From the Mixed-up Files of Mrs. Basil E. Frankenweiler (E.L. Konigsburg) ♠♠♠♠♠


I read this book because one of the ladies from my knitting circle recommended it as one of her favorite childhood books. Ever since moving to the US, I have made it a point to read people’s favorite books from their past. Moreover, my book club just so happened to have A Newberry Award Winner is its category for May …. so bam! I loved, loved, loved everything about this story. I know I would’ve devoured this book as a youngster in middle grade. The author also wrote an afterword for its anniversary edition (which I just happened to get from my local library) and she seems like the most adorable human being. The way she writes and thinks and her humor just make me want to beg her to be my friend.



Nimona (Noelle Stevenson) ♠♠♠♠♠


Young and old. Good and evil. Hero and Villain. Friend and Foe. We can all be all of these at various times of our lives. Noelle Stevenson perfectly captures this dichotomy in her webcomic and now this graphic novel, which I could not put down. This very unique, human, and complicated relationship between Nimona and Lord Ballister Blackheart is all of us. The idea of an Institue of Law Enforcement and Heroics is interesting and seemed actually a bit too real – especially once it becomes clear how much the administrators meddle in day-to-day things. This is a graphic novel I would definitely read again. The illustrations were beautiful and the characters were well-development.

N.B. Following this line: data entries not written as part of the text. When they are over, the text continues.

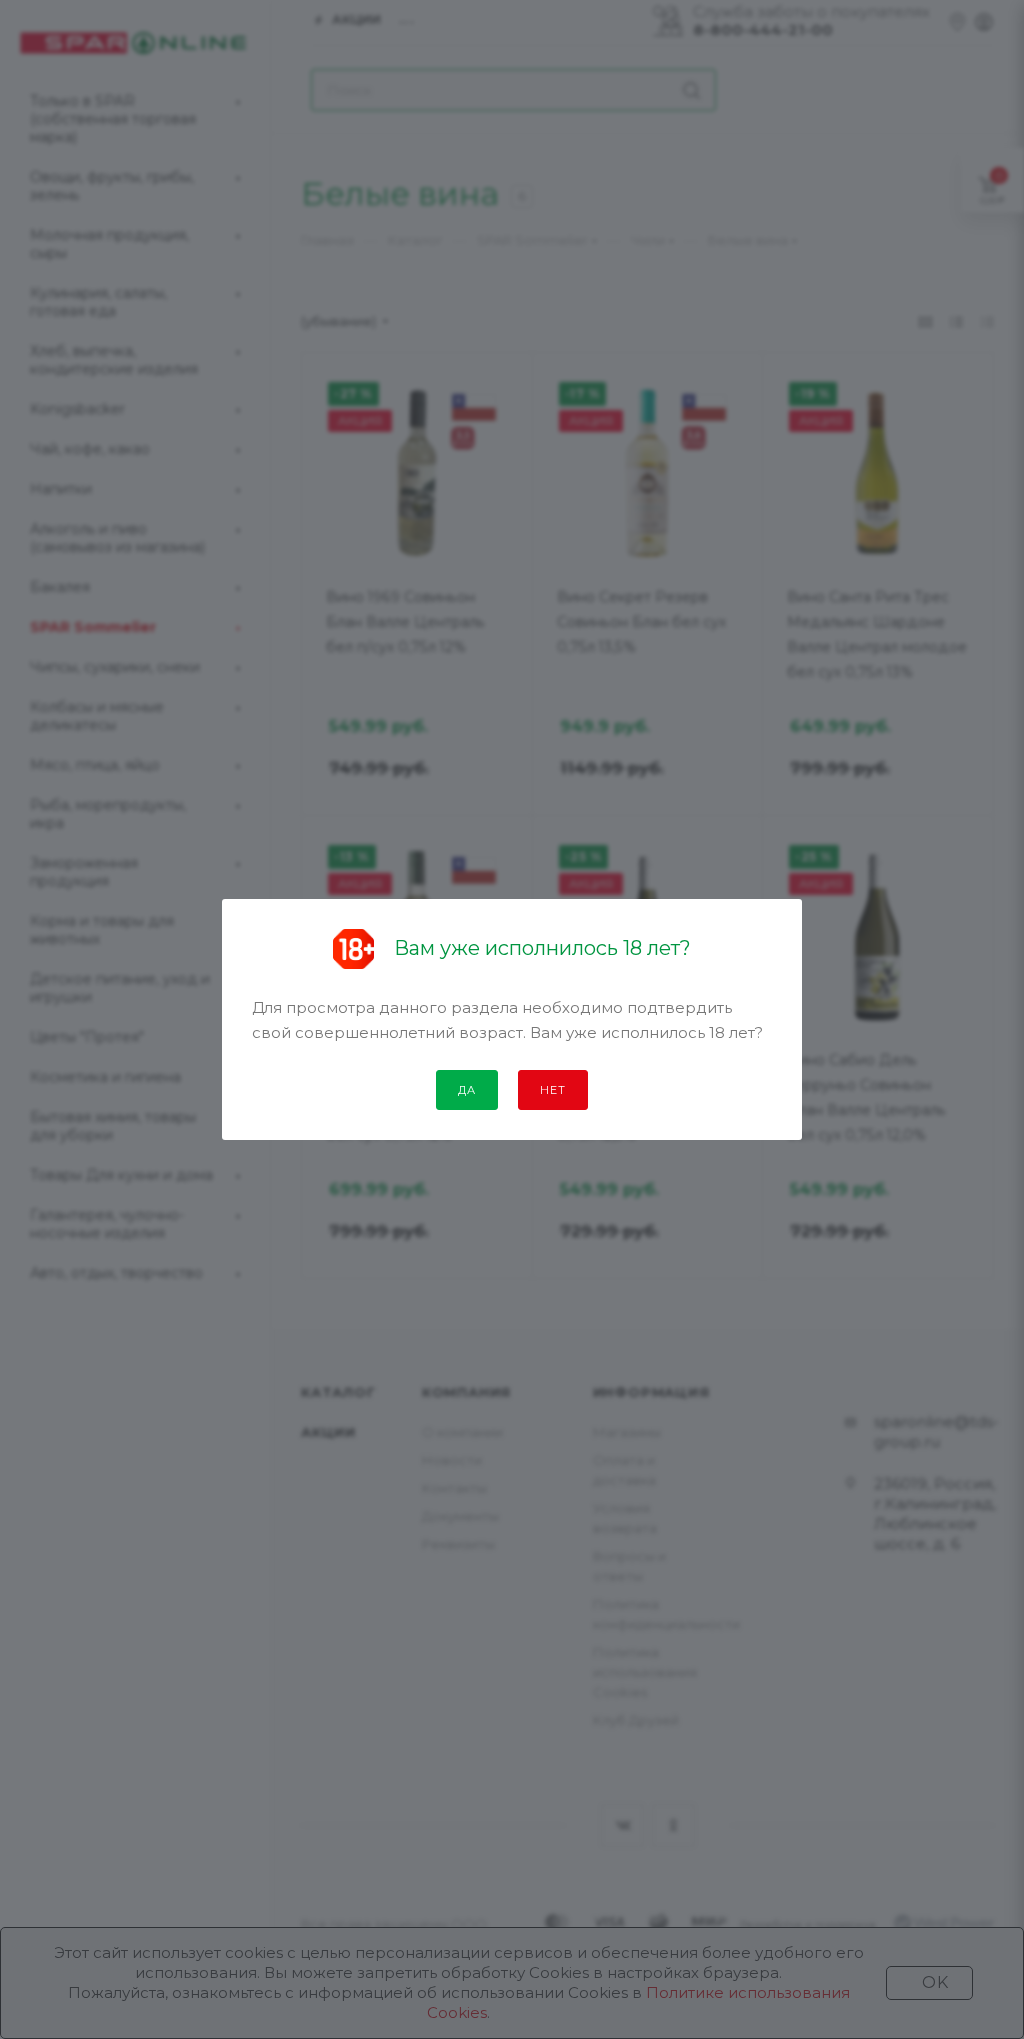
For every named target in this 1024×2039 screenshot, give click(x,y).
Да (467, 1090)
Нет (552, 1090)
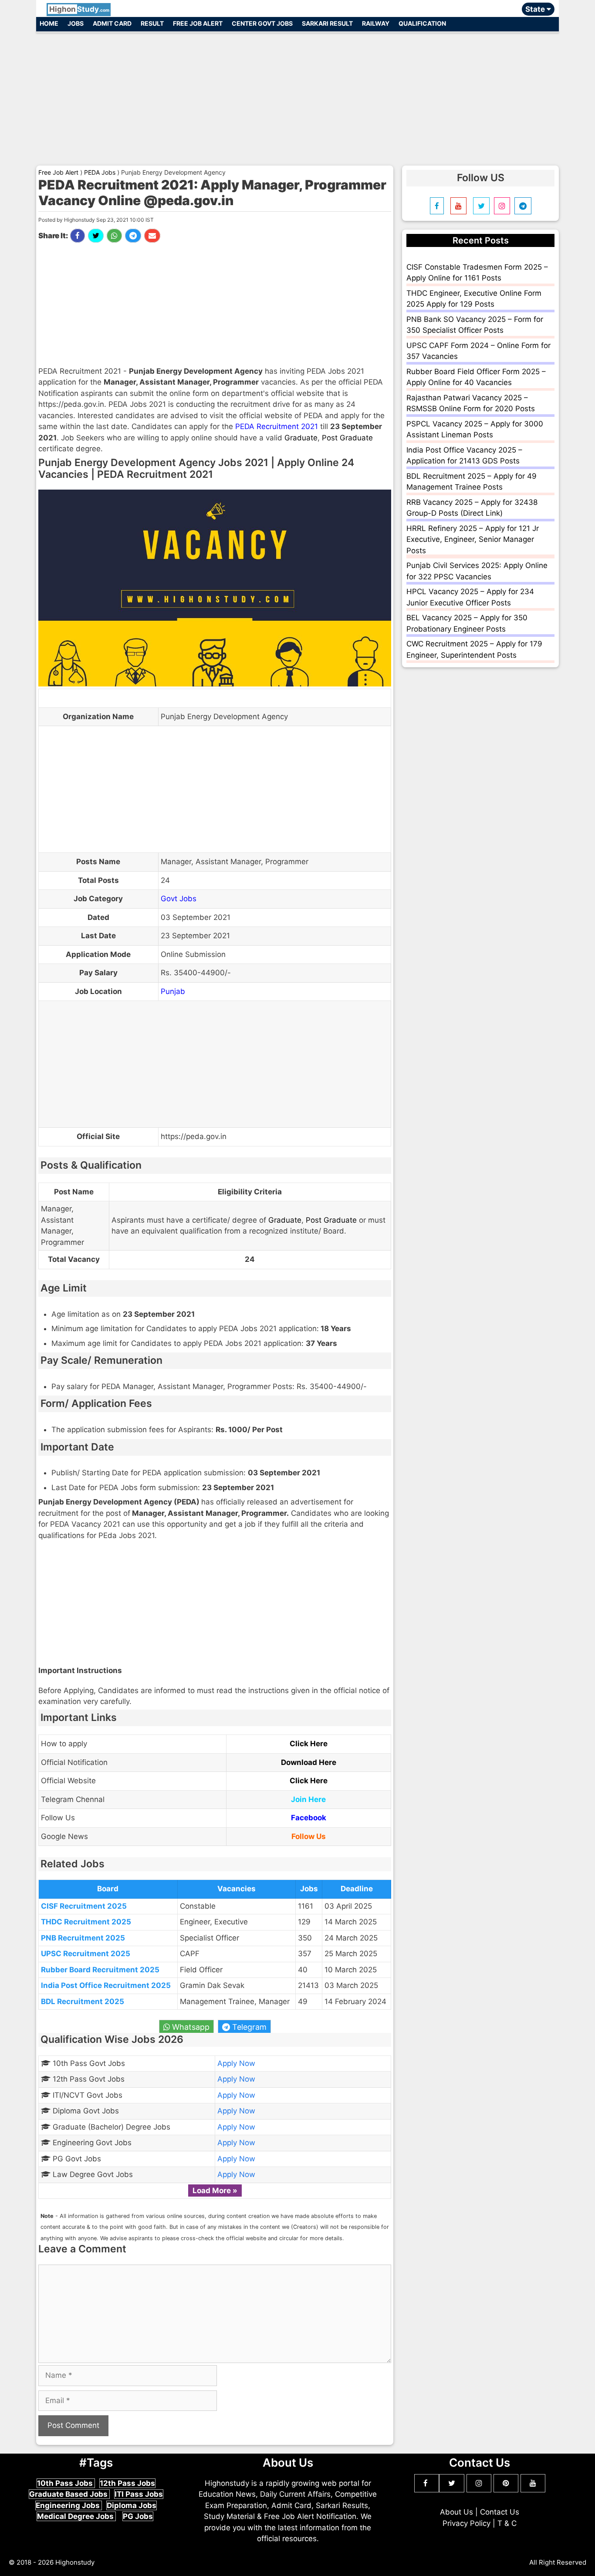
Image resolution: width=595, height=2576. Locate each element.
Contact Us (499, 2512)
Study (79, 9)
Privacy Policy (466, 2523)
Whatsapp (190, 2027)
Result (152, 23)
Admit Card (112, 23)
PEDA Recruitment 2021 (276, 426)
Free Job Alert (198, 23)
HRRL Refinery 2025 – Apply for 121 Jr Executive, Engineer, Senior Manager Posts (472, 539)
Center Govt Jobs (262, 23)
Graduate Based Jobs (69, 2494)
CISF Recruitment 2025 (84, 1906)
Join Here (308, 1799)
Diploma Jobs (131, 2505)
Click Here (309, 1743)
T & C (507, 2523)
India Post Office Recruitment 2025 (106, 1985)
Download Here (308, 1762)
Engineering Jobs (68, 2505)
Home (49, 23)
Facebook (308, 1817)
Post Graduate (347, 437)
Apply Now (236, 2063)
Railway (375, 23)
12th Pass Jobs (127, 2483)
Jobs (76, 23)
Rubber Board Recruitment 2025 (100, 1969)
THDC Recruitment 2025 (86, 1921)
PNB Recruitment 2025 (83, 1938)
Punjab (173, 991)
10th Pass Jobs (66, 2483)
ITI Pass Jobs (139, 2494)
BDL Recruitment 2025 (82, 2001)
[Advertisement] (297, 95)
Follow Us (308, 1836)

Diary of a Wimpy Kid (Jeff Kinney) ♠♠♠♠



This book came recommended by my 11 year old friend – a kid I tutor. I love reading his or his brother’s book suggestions. This is definitely a fun series – playing up all the things kids at that age find funny like boogers and farting and teasing each other. The protagonist’s interpretations of the world are cute and his diary entries are hilarious. I am going to read the next book asap.

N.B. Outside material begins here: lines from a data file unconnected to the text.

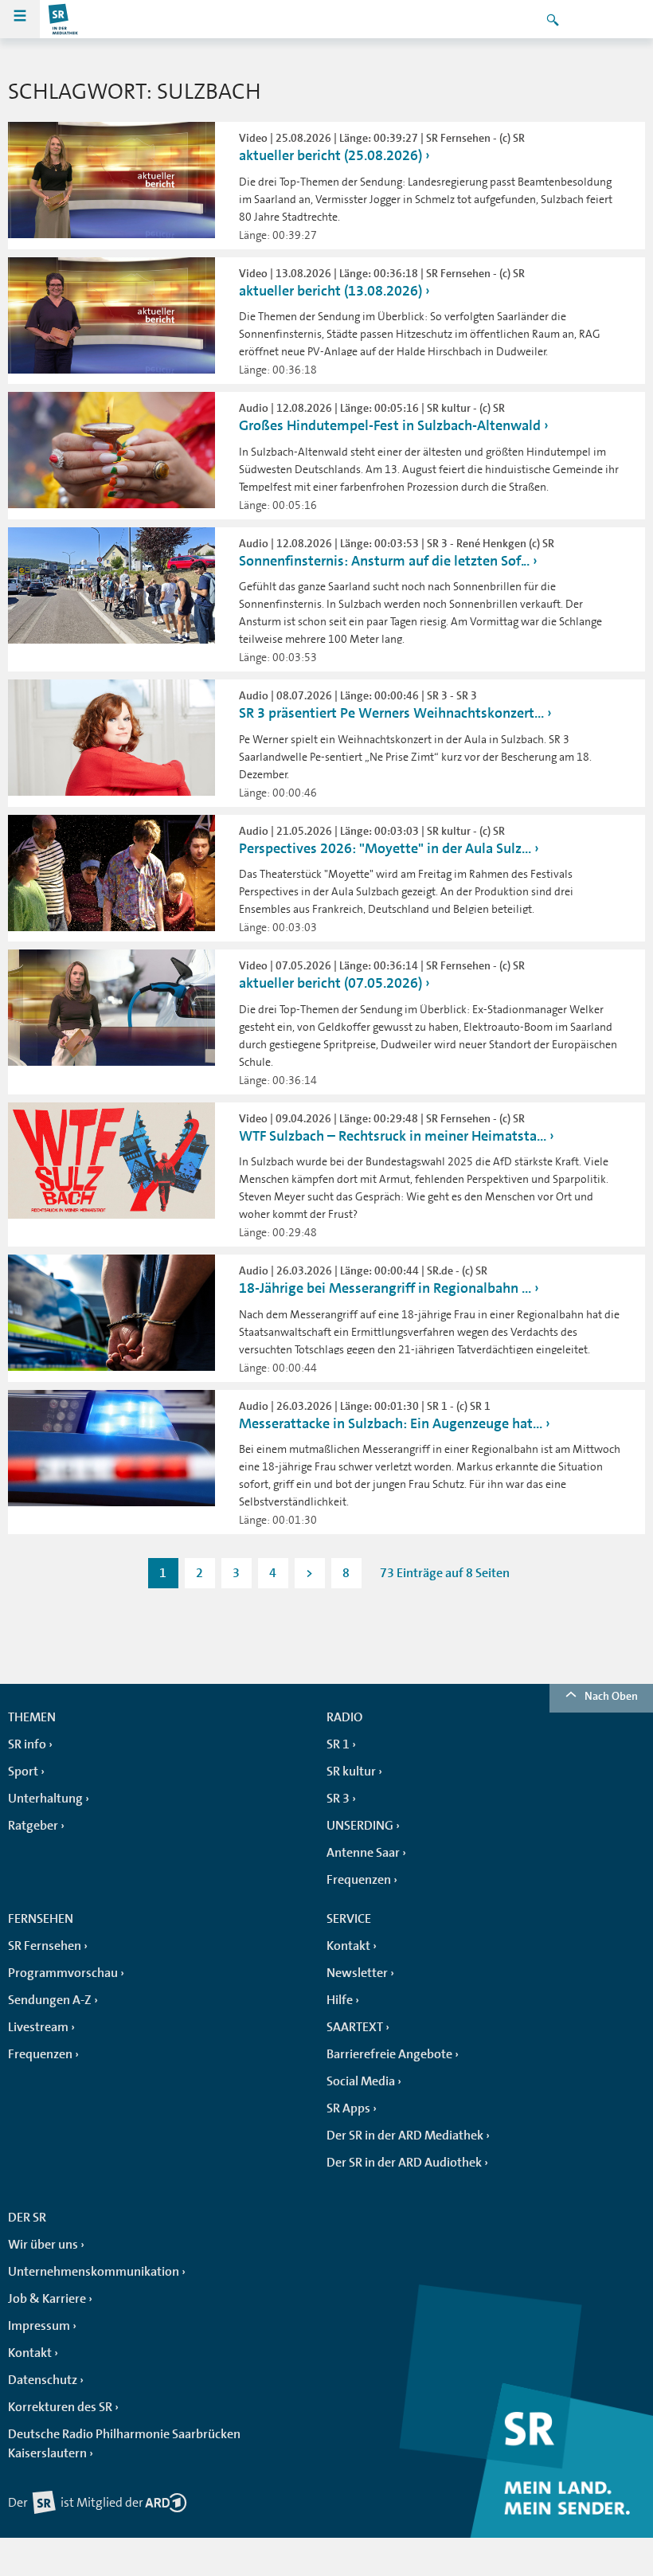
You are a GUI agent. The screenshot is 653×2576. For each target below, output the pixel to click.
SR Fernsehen (44, 1946)
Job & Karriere (47, 2299)
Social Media (360, 2081)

April is for reading fools

***spoilers possible

As you can see, I read a lot of books this month – Dewey’s readathon took place and that always makes me read several graphic novels in between other fiction books in order to stay awake. 24 hours are long!


The Underground Railroad (Colston White) ♠♠



Ugh! The more I think about this book the less I like it. I just cannot fathom why one would bother to re-imagine the Underground Railroad as an actual railroad and then not make it the main focus or at least an extensive focus of the story.



Jane Eyre (Stacie King) ♠♠♠♠



This was my first manga story and I loved it. The drawings were really fun and I think the author brought the essence of the story across without loosing too much of the important details.



The Woman in Cabin 10 (Ruth Ware) ♠♠♠♠



This read like a total ‘laying poolside’ book to me.  It was suspenseful and had fun characters without too much depth to bog you down with details unnecessary for that guilty-pleasure read.  The ending was a bit of a let-down but I didn’t even care. I just loved the yacht and the main character.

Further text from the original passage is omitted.